[Stored data]
Start of Block

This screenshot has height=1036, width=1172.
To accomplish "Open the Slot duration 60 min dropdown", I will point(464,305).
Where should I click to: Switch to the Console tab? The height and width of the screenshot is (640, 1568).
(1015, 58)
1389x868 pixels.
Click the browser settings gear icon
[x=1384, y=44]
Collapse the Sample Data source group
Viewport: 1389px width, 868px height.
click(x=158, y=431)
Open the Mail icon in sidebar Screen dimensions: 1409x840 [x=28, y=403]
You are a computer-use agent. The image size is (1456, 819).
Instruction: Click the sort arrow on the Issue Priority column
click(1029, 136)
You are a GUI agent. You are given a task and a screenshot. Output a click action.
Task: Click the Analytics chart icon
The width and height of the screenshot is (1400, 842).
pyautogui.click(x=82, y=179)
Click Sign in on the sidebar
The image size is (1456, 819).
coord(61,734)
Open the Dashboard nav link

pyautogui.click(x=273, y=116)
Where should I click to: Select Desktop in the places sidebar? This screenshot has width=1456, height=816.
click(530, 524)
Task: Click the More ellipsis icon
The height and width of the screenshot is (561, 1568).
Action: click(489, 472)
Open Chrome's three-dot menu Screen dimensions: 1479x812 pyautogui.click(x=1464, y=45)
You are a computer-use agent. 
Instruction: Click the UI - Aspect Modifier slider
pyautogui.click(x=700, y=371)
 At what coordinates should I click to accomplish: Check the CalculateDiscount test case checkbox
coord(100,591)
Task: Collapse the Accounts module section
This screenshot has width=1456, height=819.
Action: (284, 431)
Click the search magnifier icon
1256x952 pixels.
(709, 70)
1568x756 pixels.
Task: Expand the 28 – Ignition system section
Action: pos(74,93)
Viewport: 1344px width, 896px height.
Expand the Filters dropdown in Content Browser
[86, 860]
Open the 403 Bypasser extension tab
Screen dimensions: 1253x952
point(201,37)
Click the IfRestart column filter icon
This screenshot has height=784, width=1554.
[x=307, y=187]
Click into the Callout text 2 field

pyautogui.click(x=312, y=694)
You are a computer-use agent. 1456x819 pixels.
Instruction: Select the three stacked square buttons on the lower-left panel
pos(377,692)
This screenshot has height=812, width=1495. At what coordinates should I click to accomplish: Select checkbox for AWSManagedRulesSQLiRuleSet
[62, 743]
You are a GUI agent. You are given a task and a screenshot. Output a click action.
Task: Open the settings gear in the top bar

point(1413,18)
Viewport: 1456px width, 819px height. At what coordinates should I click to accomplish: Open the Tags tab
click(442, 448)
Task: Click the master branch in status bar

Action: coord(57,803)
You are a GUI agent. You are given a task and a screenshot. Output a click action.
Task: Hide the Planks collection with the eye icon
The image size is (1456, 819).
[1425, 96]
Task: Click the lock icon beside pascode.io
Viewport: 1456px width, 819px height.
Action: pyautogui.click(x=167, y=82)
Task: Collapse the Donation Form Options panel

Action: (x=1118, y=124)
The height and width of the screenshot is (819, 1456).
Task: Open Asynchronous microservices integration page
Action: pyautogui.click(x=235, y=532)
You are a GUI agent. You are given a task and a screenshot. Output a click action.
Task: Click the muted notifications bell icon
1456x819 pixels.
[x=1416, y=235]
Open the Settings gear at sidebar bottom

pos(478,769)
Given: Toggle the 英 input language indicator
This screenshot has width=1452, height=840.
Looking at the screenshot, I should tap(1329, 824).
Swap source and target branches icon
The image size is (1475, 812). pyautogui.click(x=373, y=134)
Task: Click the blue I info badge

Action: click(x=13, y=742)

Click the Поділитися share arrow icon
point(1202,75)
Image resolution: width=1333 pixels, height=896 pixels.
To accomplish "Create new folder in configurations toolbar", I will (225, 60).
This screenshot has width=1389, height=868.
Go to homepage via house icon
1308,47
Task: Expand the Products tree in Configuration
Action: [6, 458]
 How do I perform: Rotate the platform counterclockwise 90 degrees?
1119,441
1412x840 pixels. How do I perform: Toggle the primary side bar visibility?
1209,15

End of Block

▶ **WORK ITEM**: If a line in the data holds the string "will", copy that line.

▶ **EXERCISE OUTPUT**:
To accomplish "Open the Slot duration 60 min dropdown", I will point(464,305).
To accomplish "Create new folder in configurations toolbar", I will (225, 60).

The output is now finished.